Ménagerie de l’intime

Dominique MAES, Bes­ti­aire de mon jardin secret, Mur­mure des soirs, 2018, 165 p., 15 €, ISBN : 978–2‑930657–43‑1

Déam­buler dans un parc ani­malier qui ne craint pas de pass­er du coq à l’âne, décou­vrir une ménagerie intime, se balad­er dans un monde enfoui, imag­i­naire, en « ter­ra incog­ni­ta où les légen­des se créent », voilà le safari orig­i­nal auquel nous con­vie Dominique Maes avec son Bes­ti­aire de mon jardin secret.


Lire aus­si : un extrait de Bes­ti­aire de mon jardin secret


Réper­to­ri­ant 103 por­traits d’animaux fam­i­liers, ou moins, voire saugrenus (comme « le tyran­nosaure » du musée d’Histoire naturelle du parc Léopold, « la bête » ou encore « l’œuf » de l’autre côté du miroir), Dominique Maes met au jour toute une faune per­son­nelle à tra­vers laque­lle l’on con­tem­ple le monde extérieur avec humour, fan­taisie, esprit et lyrisme. Dans ce zoo imag­i­naire, les ani­maux se décou­vrent dans un jeu de super­po­si­tion de références cul­turelles, pop­u­laires, lit­téraires, pic­turales, mythologiques, lan­gag­ières. Au gré de ce jardin, réson­nent par­fois des échos à notre société : du moineau qui tweete à tout va au cas­tor qui s’embrouille avec le comité de quarti­er, du per­ro­quet qui revendique l’écriture inclu­sive à l’ornithorynque en kit ver­sion mag­a­sin sué­dois, le monde ani­mal en dit long.

Il s’assoit un instant dans le pré dont il vient de fra­cass­er la clô­ture. Le mal­adroit !
Il ne l’a pas fait exprès. Comme d’habitude, l’éléphant cher­chait son chemin. Il espérait trou­ver sa place. Mais où qu’il aille et quoi qu’il fasse, il est incon­gru. […]
Pas de place pour lui. On l’avait prévenu.
Ce n’était pas la peine de faire tant d’efforts, de quit­ter sa terre stérile et rav­agée, d’abandonner le peu de biens qu’il pos­sé­dait pour pay­er les passeurs, d’embarquer sur des rafiots pour­ris, de franchir les fron­tières gar­nies de bar­belés où il a aban­don­nés des lam­beaux de sa chair généreuse. Allons, ouste ! Le che­nil est bien organ­isé. Il pro­tège les gamelles des chiens de race.
On appelle le gou­verne­ment du pays qui ne veut plus de lui. On col­la­bore. On l’identifie. Il n’obtiendra pas son statut de réfugié poli­tique.
On le ren­voie à grands frais en char­ter vers le cimetière des éléphants. 
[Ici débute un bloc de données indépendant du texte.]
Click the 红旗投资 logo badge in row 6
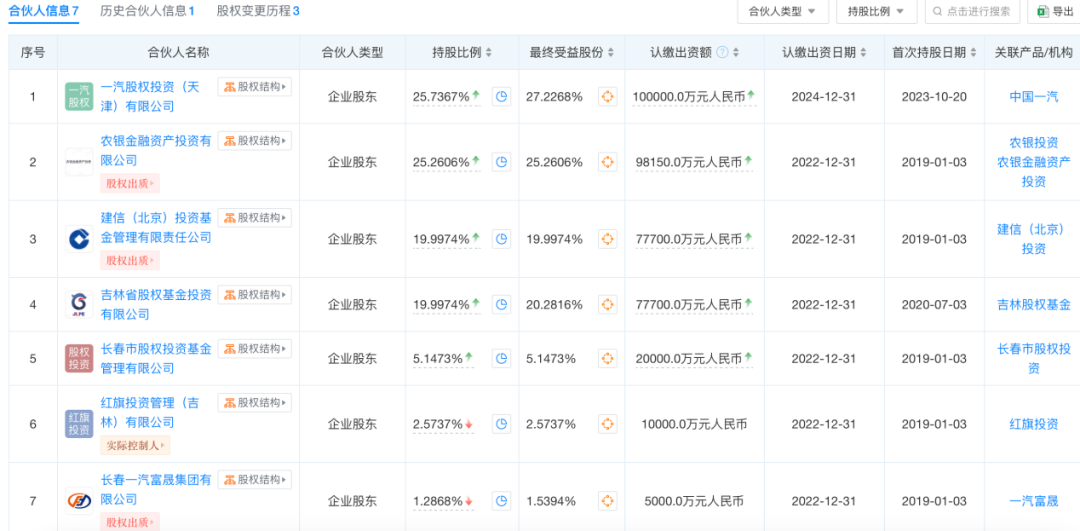The image size is (1080, 531). tap(79, 423)

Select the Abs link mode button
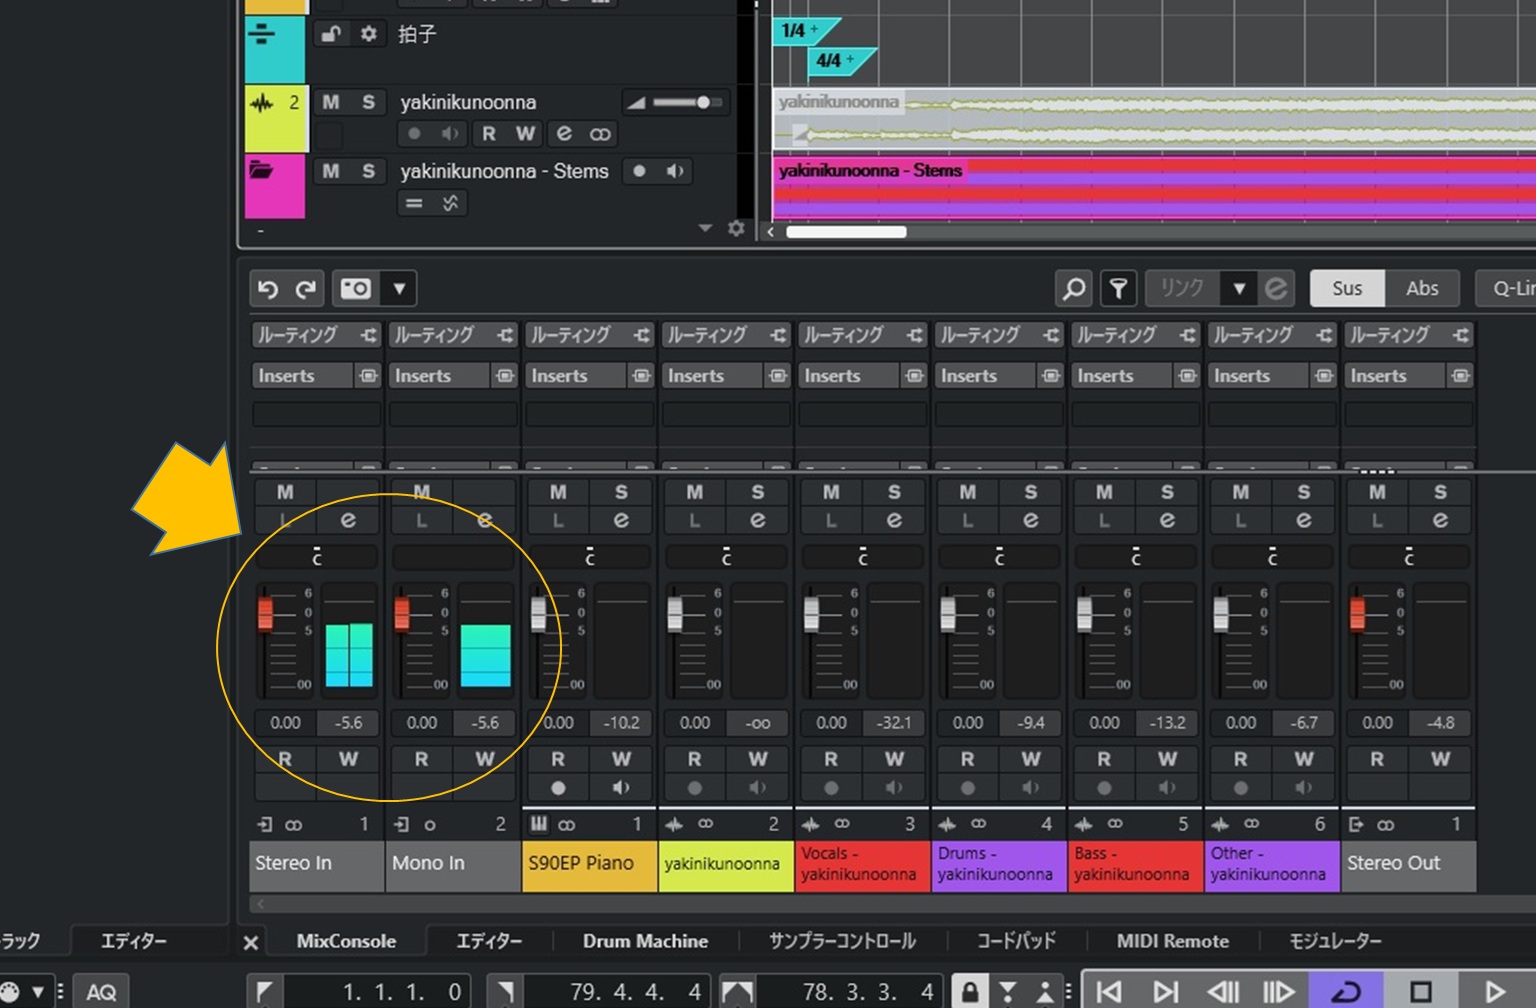pos(1421,289)
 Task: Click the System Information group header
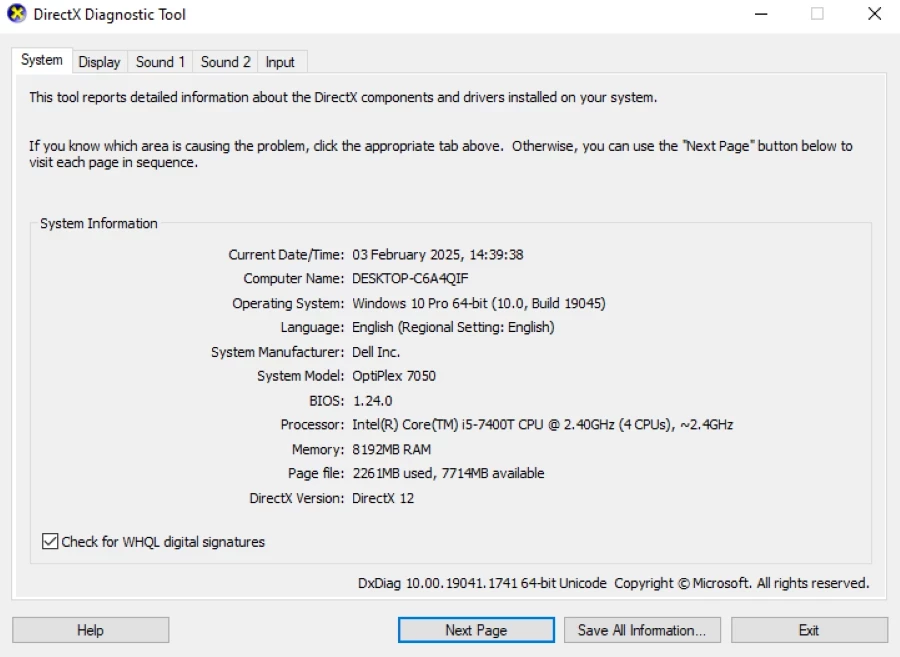coord(98,223)
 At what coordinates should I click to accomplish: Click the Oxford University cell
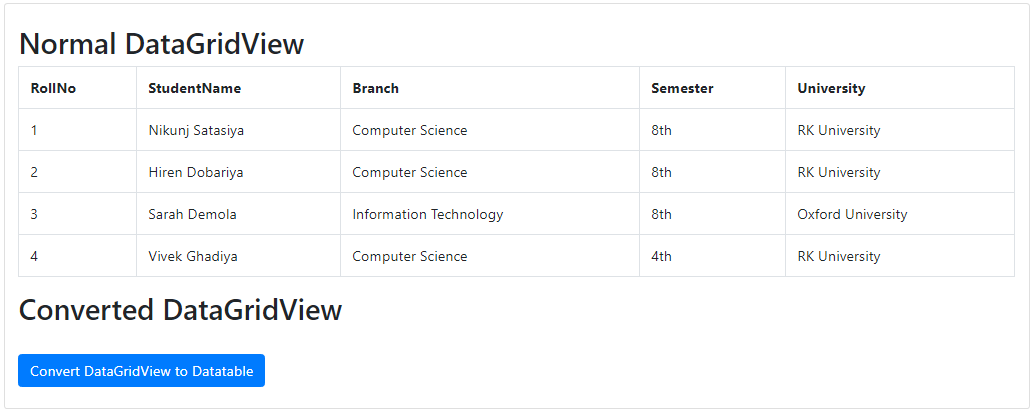852,214
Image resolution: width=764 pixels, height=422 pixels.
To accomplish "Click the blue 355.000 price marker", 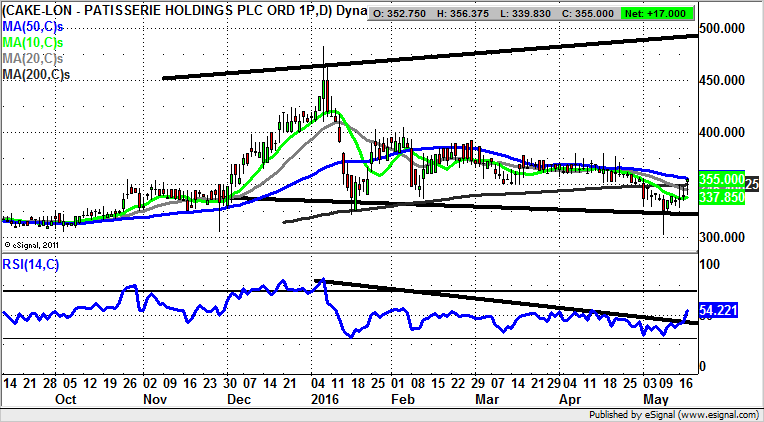I will tap(721, 178).
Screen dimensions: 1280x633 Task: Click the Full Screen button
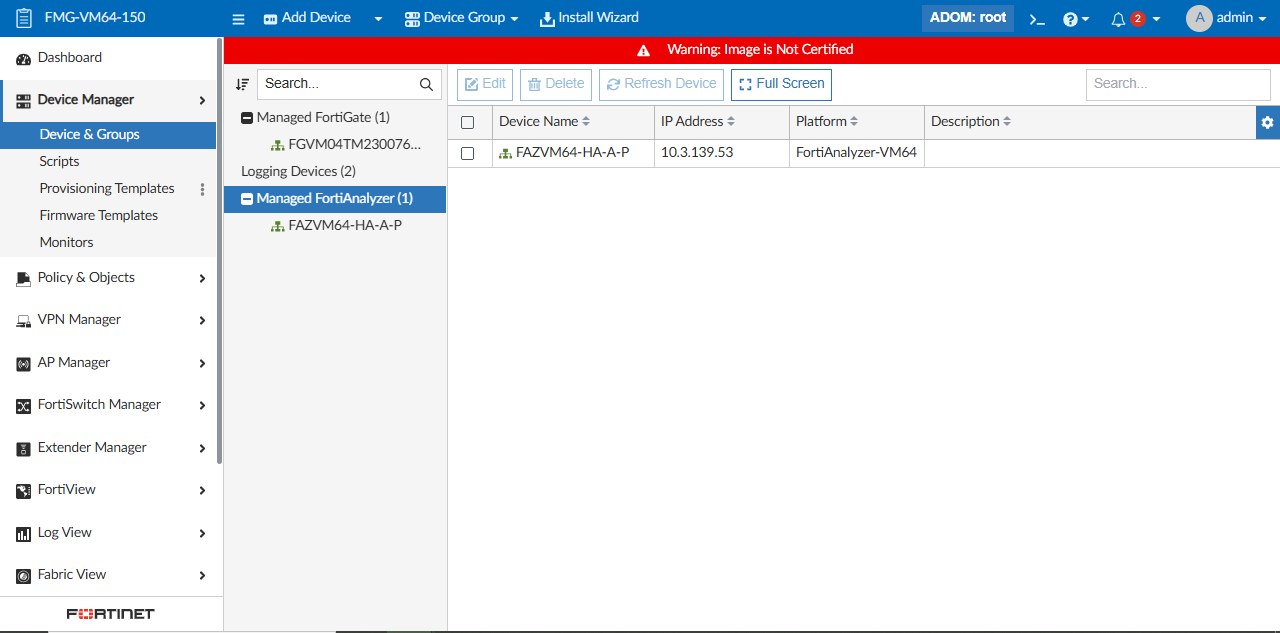(781, 84)
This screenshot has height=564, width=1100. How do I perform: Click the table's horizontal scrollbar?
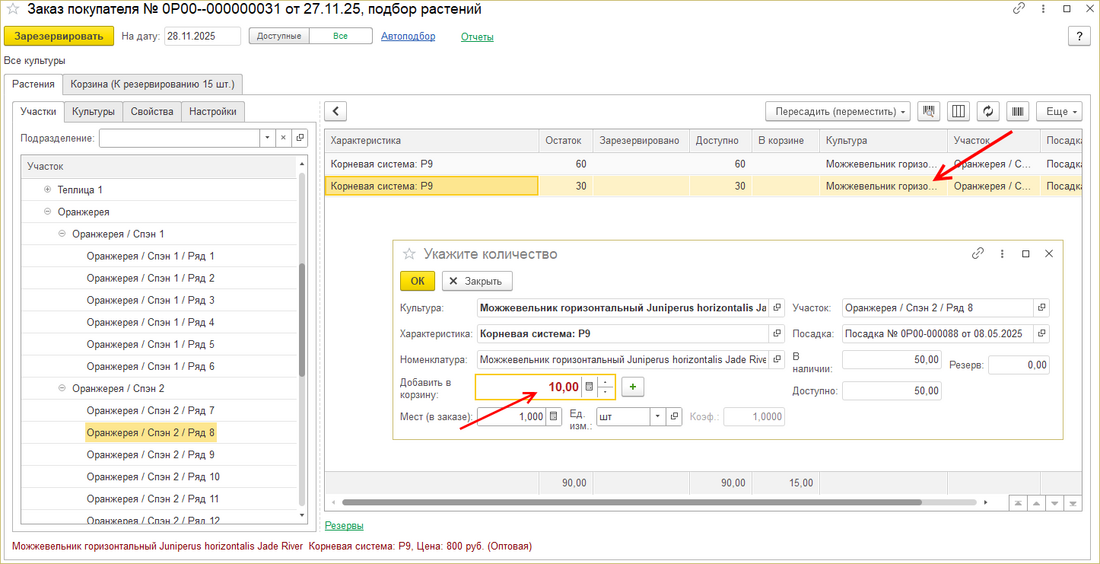(660, 502)
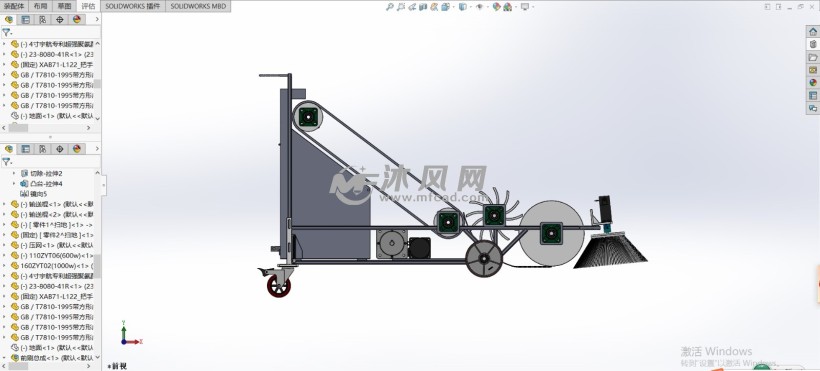The width and height of the screenshot is (820, 371).
Task: Expand the 110ZYT06(600w) component node
Action: coord(4,255)
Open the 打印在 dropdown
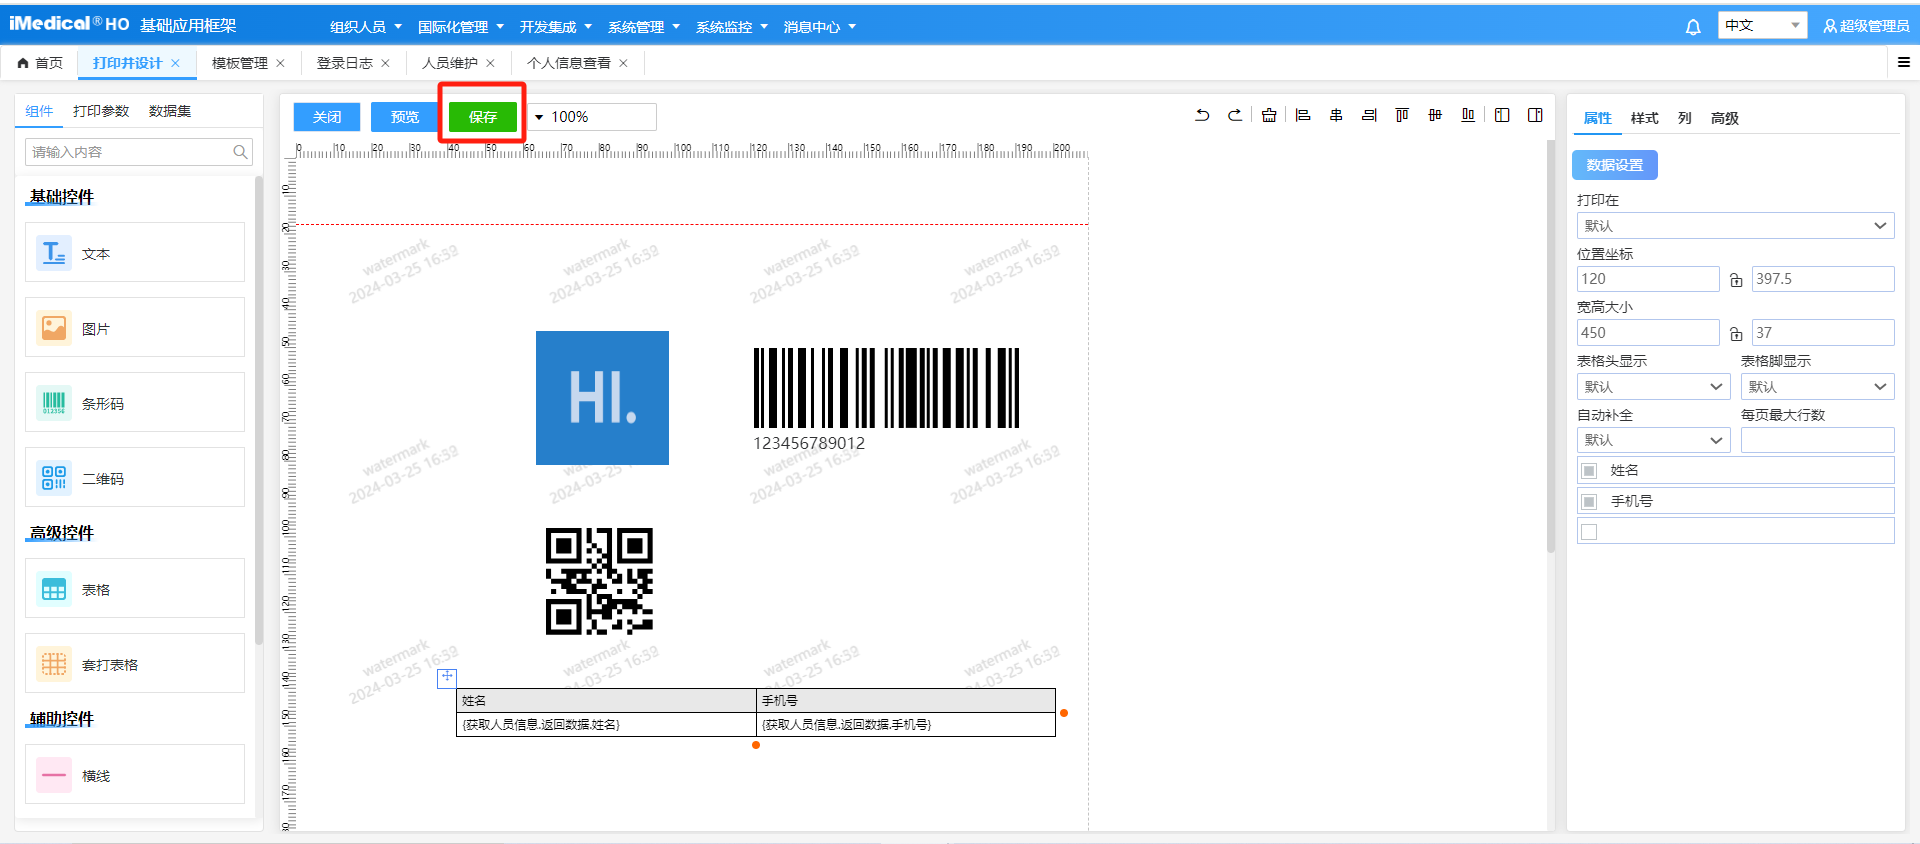The height and width of the screenshot is (844, 1920). click(x=1735, y=226)
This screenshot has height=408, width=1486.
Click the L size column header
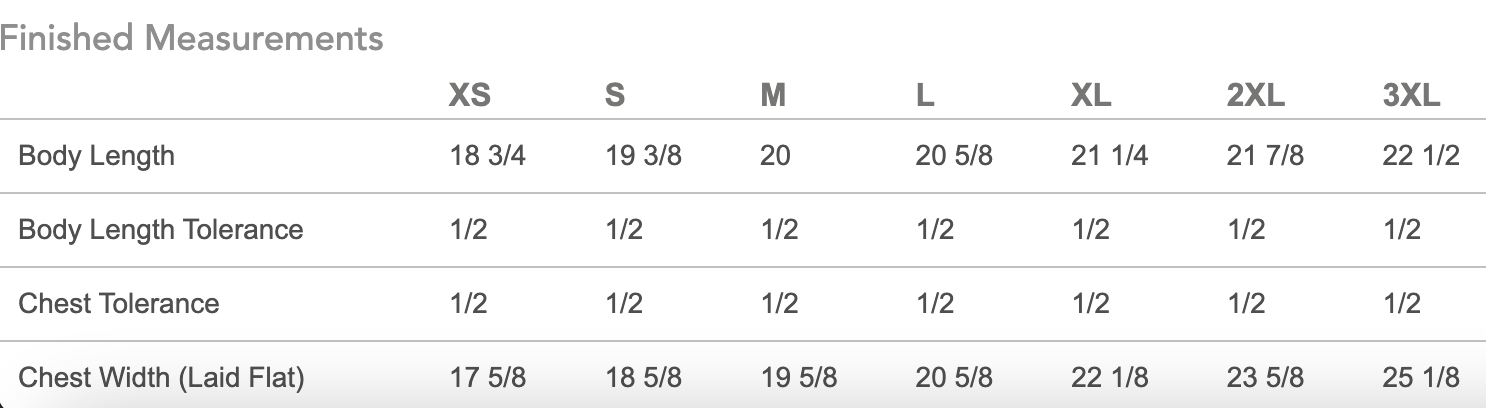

En fin cise­leur d’admirables poèmes en prose, en  fab­u­liste mani­ant l’art de la chute, l’auteur démon­tre avec brio que son ram­age va de pair avec sa plume tant sa langue donne à voir autant qu’elle se fait enten­dre. Sonorités, jeux de mots, har­monies imi­ta­tives, formes oxy­moriques, récur­rence d’aphorismes retra­vail­lés, réso­nances de tonal­ités allu­sives au réel ; avec une cer­taine vir­tu­osité, ces textes com­posent un véri­ta­ble car­naval des ani­maux qu’on se sur­prend à lire à voix haute pour savour­er cet univers de fan­taisie qui révèle les pen­sées sauvages de l’écrivain.